__Task description__
Go through the records and report each line holding the string "button".

Collected data
= Beginning of Section =
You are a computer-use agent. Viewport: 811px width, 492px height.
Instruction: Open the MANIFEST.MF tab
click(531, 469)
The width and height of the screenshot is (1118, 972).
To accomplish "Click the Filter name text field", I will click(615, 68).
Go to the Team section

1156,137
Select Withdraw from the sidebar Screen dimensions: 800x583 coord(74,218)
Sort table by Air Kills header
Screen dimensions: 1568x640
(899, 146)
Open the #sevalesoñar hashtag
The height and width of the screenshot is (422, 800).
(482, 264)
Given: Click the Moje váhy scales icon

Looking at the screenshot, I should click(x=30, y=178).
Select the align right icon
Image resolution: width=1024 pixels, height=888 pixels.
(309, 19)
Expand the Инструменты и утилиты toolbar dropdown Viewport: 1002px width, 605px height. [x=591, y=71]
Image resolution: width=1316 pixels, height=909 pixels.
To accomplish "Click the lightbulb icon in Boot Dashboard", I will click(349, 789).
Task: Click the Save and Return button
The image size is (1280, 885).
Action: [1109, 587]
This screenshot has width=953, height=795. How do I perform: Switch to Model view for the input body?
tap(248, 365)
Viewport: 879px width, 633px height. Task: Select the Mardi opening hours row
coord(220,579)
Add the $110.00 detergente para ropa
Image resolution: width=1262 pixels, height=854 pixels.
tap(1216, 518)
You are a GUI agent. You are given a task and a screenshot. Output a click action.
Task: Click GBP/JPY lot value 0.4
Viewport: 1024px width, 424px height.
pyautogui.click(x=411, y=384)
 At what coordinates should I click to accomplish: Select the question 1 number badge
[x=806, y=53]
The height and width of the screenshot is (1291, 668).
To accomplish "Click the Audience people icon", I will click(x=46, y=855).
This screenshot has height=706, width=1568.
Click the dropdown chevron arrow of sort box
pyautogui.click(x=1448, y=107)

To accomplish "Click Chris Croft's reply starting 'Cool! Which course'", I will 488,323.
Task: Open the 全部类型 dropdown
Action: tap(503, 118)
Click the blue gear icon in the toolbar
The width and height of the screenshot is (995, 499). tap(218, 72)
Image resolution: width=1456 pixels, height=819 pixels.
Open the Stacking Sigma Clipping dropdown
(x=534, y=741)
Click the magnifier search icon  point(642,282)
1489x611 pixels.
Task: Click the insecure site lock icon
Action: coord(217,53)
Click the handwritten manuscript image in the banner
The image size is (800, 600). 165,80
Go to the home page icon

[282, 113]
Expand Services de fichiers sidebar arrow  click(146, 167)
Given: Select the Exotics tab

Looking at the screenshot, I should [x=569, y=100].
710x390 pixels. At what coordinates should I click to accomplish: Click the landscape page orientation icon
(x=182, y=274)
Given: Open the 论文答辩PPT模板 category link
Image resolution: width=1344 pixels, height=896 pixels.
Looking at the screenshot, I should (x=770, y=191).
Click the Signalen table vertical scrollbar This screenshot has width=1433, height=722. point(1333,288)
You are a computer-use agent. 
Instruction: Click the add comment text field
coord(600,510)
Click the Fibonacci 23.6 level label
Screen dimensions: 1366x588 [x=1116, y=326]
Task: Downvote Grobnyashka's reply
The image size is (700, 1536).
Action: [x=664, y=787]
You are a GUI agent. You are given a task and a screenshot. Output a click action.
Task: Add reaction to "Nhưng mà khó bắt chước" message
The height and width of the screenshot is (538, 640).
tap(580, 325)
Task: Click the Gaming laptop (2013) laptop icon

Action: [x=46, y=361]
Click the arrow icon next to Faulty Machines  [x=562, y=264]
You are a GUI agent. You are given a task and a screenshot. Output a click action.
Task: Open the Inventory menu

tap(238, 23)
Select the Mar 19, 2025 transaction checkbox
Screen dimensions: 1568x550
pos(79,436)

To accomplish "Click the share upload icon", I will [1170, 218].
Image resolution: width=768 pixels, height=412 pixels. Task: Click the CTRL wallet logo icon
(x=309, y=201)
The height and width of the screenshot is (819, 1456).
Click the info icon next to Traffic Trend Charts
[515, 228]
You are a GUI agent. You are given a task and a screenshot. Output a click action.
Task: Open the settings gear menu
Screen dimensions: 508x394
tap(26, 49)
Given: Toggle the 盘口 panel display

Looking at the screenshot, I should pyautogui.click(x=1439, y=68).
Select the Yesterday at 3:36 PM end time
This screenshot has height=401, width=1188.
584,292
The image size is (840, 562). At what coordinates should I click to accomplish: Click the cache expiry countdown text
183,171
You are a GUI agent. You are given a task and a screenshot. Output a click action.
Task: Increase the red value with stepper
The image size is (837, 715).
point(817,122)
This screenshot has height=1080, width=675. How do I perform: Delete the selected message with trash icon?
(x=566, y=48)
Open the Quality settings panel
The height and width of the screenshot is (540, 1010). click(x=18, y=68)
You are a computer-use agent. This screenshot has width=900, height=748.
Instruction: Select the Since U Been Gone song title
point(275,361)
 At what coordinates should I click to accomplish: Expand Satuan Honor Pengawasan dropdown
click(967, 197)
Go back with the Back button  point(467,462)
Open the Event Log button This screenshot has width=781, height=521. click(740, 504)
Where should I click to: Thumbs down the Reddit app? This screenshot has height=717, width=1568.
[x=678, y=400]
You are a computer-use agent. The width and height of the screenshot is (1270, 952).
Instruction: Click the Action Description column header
= End of Section =
__Answer to this exercise__
Task: Click the Save and Return button
Go back with the Back button  point(467,462)
Open the Event Log button This screenshot has width=781, height=521. click(740, 504)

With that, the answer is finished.